Important tips while using the cleaning or flap wheels:

  • Remove as much grease, oil, and dirt as you can before using the wheels, so you’re not contaminating them.
  • Sand or buff in the same direction if you’re going for a brushed look. Intersecting scratches do not look good.
  • Don’t spend too much time in one area, or you’ll end up with a dip or low spot. Try to buff evenly across the part.
  • In order to make the wheels last as long as possible, stay away from sharp edges. The direction of the wheel should be spinning away from an edge and not towards it. Adjust the orientation of the part accordingly. 
  • Use light pressure with the wheels, if you apply heavy pressure you'll wear out your wheel prematurely. Go to a more aggressive wheel. Refer to the Wheel Guide.
  • Buffing against the direction of the wheel will cut quicker, buffing with the direction of the wheel will give a smoother finish.
  • The sweet spot on the wheel to buff with is between 4 and 5 o’clock. Look at your buffing machine from the left side, and picture where 4 and 5 o’clock are on the wheels. That is where you will want the part to touch the wheel when buffing.
  • Stack the cleaning wheels on the buffer to achieve a more consistent finish, and to prolong the life of the wheels.
  • The bigger the diameter of the wheel, the faster the surface speed of that wheel will be (provided it's at the same RPM).

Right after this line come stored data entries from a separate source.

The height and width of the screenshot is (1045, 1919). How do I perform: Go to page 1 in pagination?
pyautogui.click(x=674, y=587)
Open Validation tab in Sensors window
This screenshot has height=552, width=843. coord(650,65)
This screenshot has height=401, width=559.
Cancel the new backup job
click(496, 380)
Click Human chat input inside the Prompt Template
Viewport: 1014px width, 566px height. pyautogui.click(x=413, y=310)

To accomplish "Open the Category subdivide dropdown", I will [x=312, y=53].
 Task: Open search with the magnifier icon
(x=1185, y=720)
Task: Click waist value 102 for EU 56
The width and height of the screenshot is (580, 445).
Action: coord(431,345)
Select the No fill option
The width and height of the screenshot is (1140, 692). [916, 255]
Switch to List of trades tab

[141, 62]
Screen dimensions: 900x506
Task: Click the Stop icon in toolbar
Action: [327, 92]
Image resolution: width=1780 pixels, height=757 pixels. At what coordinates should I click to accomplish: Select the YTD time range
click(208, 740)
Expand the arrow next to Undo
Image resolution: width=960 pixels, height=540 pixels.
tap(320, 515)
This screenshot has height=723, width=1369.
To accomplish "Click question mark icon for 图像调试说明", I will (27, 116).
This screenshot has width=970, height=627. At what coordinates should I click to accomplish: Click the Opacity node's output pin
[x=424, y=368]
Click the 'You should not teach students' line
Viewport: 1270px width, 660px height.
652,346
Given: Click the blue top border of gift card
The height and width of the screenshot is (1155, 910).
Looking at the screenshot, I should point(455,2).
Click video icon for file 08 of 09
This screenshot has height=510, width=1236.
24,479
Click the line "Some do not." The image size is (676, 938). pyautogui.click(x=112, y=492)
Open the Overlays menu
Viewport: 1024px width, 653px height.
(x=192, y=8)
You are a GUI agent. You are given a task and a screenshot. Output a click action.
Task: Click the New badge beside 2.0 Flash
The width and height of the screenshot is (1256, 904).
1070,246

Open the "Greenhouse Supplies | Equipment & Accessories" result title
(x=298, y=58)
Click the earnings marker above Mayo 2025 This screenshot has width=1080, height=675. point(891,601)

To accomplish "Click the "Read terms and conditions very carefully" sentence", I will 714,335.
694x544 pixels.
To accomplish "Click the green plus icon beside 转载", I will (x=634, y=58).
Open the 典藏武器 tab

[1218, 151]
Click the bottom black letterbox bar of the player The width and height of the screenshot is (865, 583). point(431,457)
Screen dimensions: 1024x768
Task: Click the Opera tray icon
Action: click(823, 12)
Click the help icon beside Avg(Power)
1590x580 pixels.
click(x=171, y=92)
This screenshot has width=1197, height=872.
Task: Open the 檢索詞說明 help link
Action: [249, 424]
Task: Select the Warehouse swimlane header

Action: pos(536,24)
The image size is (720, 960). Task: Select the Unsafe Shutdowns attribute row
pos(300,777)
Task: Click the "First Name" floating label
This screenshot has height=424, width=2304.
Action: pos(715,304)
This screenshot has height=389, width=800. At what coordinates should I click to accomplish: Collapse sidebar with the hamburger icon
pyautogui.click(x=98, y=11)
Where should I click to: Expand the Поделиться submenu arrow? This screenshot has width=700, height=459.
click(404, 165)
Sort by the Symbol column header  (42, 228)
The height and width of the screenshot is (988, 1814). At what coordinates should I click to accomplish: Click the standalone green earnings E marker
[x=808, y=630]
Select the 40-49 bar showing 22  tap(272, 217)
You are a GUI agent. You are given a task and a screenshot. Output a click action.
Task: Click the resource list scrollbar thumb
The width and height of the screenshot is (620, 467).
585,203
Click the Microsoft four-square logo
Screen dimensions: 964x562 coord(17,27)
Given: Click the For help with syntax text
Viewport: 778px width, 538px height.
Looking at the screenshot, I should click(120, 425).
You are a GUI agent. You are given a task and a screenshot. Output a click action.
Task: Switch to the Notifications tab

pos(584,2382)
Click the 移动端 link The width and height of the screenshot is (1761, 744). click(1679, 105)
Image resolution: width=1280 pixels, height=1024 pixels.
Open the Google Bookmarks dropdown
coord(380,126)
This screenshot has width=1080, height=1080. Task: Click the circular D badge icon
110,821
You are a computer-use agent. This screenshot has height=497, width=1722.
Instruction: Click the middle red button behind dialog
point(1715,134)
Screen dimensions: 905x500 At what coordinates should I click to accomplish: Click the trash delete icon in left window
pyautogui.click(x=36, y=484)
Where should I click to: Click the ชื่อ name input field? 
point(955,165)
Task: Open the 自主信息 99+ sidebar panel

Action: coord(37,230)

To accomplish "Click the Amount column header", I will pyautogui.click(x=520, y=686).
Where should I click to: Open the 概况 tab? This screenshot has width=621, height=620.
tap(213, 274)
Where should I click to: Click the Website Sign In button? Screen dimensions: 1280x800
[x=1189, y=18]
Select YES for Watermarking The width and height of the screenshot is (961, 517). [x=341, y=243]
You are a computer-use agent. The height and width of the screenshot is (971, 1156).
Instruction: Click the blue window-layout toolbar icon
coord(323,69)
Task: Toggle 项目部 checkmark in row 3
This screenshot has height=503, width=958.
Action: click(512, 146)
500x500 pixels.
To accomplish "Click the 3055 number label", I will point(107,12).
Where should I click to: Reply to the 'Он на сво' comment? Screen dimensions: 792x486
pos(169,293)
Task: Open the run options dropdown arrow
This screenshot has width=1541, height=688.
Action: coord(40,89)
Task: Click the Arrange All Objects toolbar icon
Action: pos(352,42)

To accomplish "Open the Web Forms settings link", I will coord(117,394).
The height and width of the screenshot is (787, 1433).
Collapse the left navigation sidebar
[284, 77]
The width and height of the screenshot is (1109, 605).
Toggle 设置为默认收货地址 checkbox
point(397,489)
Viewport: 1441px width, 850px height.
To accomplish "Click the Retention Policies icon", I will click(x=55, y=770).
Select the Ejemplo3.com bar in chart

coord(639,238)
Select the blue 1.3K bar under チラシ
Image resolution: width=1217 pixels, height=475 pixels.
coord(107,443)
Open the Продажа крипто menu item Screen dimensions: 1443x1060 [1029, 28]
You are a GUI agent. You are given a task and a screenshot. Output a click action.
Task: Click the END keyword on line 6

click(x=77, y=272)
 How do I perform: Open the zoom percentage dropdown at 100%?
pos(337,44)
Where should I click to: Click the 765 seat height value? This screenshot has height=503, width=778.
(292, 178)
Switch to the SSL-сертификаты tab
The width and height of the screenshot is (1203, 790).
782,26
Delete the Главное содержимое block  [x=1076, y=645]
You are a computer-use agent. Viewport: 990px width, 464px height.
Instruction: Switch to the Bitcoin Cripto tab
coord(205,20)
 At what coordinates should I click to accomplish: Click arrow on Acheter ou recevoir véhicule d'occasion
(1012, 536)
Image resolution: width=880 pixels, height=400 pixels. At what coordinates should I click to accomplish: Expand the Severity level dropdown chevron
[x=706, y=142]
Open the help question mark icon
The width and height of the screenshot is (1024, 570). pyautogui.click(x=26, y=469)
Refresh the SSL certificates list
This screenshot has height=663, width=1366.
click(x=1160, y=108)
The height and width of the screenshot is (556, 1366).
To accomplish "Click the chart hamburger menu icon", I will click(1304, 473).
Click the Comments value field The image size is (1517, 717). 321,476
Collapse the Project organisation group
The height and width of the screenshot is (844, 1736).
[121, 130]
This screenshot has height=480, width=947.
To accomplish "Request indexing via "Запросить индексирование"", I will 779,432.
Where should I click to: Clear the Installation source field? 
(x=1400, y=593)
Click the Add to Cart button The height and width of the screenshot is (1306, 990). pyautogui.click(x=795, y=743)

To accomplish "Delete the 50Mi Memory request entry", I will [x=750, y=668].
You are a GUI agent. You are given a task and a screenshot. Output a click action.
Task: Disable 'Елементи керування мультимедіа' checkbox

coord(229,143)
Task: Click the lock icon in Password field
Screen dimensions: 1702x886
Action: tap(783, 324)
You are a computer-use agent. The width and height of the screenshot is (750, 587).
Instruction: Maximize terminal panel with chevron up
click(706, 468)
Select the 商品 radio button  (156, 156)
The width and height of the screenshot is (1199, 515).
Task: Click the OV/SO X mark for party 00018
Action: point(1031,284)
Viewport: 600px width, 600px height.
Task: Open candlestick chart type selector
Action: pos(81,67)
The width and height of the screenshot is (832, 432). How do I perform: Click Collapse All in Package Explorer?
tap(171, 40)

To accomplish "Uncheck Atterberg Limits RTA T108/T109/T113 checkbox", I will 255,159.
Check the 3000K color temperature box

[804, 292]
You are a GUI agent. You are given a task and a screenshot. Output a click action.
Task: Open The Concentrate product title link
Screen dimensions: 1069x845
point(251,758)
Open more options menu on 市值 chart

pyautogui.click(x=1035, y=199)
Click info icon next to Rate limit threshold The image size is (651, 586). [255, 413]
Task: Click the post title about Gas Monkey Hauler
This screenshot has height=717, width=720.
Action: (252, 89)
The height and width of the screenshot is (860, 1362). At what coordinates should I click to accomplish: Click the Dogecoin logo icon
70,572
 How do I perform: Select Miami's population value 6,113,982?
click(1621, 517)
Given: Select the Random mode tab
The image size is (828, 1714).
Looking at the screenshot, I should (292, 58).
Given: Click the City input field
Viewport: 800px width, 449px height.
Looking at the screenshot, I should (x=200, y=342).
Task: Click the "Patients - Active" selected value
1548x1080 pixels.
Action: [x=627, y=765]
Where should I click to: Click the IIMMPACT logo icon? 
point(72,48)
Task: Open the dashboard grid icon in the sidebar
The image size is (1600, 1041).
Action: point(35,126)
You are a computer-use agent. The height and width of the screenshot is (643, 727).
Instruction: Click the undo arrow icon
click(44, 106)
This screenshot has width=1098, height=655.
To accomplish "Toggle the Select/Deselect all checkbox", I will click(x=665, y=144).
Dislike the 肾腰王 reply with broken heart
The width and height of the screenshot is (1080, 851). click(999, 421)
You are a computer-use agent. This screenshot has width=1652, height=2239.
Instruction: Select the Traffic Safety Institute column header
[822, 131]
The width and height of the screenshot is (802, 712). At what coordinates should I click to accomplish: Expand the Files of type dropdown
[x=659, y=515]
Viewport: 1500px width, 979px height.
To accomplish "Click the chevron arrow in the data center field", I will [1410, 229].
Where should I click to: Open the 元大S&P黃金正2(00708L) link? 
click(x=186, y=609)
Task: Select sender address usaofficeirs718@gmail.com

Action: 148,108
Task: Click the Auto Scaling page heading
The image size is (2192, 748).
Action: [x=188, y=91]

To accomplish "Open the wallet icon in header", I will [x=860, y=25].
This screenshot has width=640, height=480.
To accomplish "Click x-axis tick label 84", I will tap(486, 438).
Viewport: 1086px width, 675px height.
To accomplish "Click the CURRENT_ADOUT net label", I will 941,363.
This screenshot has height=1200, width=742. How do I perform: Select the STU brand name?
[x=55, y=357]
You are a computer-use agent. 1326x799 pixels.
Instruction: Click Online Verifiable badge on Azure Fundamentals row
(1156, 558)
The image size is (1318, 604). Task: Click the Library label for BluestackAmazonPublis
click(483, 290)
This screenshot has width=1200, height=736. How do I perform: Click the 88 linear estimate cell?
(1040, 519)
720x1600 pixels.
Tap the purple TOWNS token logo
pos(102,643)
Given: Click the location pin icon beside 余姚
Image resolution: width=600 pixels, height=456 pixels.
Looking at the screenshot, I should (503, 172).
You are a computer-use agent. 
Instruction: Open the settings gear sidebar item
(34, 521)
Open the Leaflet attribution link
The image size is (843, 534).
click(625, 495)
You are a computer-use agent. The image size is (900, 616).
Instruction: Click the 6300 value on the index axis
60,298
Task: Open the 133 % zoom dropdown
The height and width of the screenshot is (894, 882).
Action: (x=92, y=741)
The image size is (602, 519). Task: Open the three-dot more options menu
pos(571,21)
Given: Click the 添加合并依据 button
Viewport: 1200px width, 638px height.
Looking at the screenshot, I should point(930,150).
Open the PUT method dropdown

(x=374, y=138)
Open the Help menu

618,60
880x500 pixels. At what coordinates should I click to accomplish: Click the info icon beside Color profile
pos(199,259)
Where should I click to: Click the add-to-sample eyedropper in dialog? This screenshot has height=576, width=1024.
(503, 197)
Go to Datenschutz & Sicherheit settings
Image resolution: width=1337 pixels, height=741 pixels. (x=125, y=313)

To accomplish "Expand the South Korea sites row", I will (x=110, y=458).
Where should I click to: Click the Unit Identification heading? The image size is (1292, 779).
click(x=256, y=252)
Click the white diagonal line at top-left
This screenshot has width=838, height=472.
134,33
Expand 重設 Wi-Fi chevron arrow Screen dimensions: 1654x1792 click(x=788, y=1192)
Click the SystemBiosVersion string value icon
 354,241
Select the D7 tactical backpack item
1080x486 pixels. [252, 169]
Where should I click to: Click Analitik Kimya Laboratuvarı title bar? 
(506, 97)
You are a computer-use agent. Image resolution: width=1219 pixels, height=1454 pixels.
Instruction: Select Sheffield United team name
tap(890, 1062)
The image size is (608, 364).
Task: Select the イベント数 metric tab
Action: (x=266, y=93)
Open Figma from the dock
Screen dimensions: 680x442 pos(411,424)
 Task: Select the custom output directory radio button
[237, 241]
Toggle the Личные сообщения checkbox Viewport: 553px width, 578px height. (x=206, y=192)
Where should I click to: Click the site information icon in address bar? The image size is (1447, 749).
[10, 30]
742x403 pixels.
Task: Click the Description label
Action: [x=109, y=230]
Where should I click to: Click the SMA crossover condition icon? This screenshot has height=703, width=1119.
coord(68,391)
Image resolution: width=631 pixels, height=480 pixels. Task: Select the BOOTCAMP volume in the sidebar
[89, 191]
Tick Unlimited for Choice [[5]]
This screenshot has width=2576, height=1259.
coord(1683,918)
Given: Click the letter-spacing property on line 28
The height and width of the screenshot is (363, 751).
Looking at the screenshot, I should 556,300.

So keep in mind that an 8 inch wheel will cut or buff quicker than a 6 inch wheel at the same RPM.
  • To achieve a consistent brushed look on larger parts, finish by hand with a fine cleaning wheel or hand pad, going in the same direction you were buffing in.
  • Always wear a dust mask or respirator and eye protection while buffing!

Essential tips while using the polishing wheels:

  • Refer to the polishing chart for the proper wheels and compounds to use with each metal type, as well as the steps to achieve the desired finish.
  • Remove as much grease, oil, and dirt as you can before polishing, so you’re not contaminating the wheels.
  • Use light to medium pressure with the wheels or you'll wear them out prematurely or burn your part. If you feel the need to apply heavy pressure, you should go to a more aggressive wheel and compound.
  • Don’t spend too much time in one area, you could end up with a dip or low spot. Try to buff evenly across the part.
  • The sweet spot on the wheel to buff with is between 4 and 5 o’clock. Look at your buffing machine from the left side, and picture where 4 and 5 o’clock are on the wheels. That is where you will want the part to touch the wheel when buffing.
  • Buffing in different directions and angles will lead to a more uniform finish. You may end up with streaks if you buff in only one direction.
  • In order to make the wheels last as long as possible and to prevent flinging the part out of your hands, be careful around sharp edges. The wheel should be spinning away from an edge and not towards it.
  • Buffing against the direction the wheel is spinning will cut quicker, buffing with the direction of the wheel will give a smoother finish.
  • Use compound sparingly, only hold the compound onto the wheel for about 2-3 seconds. Once color appears on the wheel, you are ready to polish.
  • Re apply compound to the wheel when the polishing effect lessens. Application every 1 to 2 minutes is a good interval.
  • For best results, each wheel should only be used with one compound. Mixing compounds on a wheel will produce an inconsistent finish.
  • After final polishing, wash the part with warm water and soap to remove any leftover compound. A liquid polish is helpful in removing remaining compound as well.
  • A clear ceramic coating will protect your part after polishing without diminishing the shine too much. 

After buffing:

  • A clear ceramic coating will protect your part after buffing.
  • Steel and magnesium parts must be protected with a coating, bare steel will rust quickly and magnesium corrodes in a matter of hours. Stainless steel and aluminum can be left bare without corrosion issues, as long as you keep the parts clean and out of the weather during storage. 
  • You can touch up a brushed finish by hand with a fine wheel or hand pad.
  • To keep up on a polished finish, use a liquid polish on a soft microfiber towel.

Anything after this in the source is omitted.